Carrickfergus and Ride On, and Come out ye Black & Tans, all of which I shall be singing at my friend’s Paddy’s Day party tomorrow, after we watch Ireland win the Six Nations.

I remember the words to a song I learned when I was a kid, but I don’t think I ever knew the title.

*In Dublin’s fair city
Where the girls are so pretty,
I first laid my eyes on sweet Molly Malone.

She wheeled her wheelbarrow
Through streets broad and narrow,
Singin’ “Cockels and mussels, alive, alive O.”*

I still remember the melody and the last verse.

Another Irish song that I performed once a number of years ago is MacNamara’s Band.

*Oh, the drums go bang and the cymbals clang
And the horns they blaze away.
McCarthy plays the old bazoon, while I the pipes do play.

Hennesy Tennnesy tootles the flute
And the music is something grand.
A credit to Old Ireland
Is MacNamara’s band!*

I can say there’s a wee bit o’ the Irish in me, but it needs fortifyin’ with a little Bushmill’s from time to time. :wink:

The entire cast recording of The Beautiful Game. Tomorrow, I will listen to the Hungarian version for the first time, which of course makes absolutely no sense. :stuck_out_tongue:

A SUBLIME ETERNAL TUNE,
TO THE RHYTHMS OF THE MOON.
THESE ANCIENT CHORDS WERE FORMED IN THE BEGINNING,
AND THEY SING TO ME “MY COUNTRY RIGHT OR WRONG”.
THESE ARE SONGS WE ALWAYS SANG,
NO ONE KNOWS WHEN THEY BEGAN.

The Fairytale of New York by the Pogues and
Tessie by Dropkick Murphys (but that’s not really Irish)

I really like that one.

I once heard a gentlemen in Denver, CO on St. Patrick’s Day walking down the street with his lady break into “Molly Malone” in a beautiful tenor voice. People just stopped and listened. It was wonderful. I think that one is now my favorite.

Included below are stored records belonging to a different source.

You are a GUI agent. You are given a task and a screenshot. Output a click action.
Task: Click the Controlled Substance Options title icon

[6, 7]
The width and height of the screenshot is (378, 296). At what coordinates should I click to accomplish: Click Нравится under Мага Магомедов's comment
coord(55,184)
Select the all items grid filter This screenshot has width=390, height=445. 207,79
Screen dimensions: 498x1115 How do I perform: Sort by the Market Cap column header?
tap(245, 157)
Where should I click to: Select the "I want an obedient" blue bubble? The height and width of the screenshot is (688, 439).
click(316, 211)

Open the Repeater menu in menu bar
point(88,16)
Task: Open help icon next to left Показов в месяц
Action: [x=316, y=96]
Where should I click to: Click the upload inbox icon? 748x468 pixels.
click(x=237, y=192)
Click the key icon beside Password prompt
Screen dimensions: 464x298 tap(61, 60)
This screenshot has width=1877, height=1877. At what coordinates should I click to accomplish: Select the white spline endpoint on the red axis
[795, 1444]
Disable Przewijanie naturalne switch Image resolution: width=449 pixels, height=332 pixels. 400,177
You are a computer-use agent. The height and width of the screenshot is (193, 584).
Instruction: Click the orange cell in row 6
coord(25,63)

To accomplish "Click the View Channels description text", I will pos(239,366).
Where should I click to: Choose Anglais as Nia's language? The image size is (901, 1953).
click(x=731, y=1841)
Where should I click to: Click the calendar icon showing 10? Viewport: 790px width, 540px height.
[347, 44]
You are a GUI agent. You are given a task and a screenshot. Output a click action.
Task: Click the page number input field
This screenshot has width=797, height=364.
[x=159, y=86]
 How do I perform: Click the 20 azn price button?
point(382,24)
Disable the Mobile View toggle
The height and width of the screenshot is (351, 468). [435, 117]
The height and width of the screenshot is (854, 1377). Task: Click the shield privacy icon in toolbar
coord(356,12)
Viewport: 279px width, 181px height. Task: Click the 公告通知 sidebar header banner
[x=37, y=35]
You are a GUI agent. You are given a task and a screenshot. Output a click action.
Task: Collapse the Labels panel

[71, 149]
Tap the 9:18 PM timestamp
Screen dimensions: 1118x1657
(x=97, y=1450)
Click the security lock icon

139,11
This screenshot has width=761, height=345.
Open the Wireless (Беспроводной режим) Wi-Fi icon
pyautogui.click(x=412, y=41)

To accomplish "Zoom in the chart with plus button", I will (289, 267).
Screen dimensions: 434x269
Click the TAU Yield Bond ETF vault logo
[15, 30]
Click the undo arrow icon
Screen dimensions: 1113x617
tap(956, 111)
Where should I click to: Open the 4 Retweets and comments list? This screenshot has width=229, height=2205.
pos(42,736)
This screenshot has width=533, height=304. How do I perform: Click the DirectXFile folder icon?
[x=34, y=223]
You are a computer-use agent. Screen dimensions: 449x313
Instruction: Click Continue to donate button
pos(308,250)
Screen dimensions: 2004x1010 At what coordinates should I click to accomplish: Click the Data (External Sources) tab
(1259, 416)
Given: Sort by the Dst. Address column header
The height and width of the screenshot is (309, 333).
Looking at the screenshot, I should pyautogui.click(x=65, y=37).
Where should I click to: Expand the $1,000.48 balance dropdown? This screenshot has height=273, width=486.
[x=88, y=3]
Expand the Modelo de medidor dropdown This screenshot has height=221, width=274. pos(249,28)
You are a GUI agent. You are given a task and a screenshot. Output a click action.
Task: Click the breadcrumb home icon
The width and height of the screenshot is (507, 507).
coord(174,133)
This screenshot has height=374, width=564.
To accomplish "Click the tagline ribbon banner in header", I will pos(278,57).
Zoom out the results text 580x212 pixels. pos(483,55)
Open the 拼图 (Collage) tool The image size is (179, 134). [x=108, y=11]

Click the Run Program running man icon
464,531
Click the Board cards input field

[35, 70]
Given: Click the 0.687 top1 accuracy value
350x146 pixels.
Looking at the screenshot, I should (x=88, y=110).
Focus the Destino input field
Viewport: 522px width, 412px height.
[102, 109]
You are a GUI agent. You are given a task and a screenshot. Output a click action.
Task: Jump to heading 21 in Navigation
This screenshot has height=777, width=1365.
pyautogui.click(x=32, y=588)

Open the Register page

Mary Mack’s Mother and Rattlin Bog are both great sing alongs. I don’t really know the names of many Irish songs, but these are two that are sung regularly at our local pub.

It’s called Roisin Dubh (Black Rose) A Rock Legend from the album Black Rose. Thin Lizzy has a ton of good songs with a good Irish feel to them.

It doesn’t get more powerful than Luke Kelly singing On Raglan Road. He was a mate of my Da’s.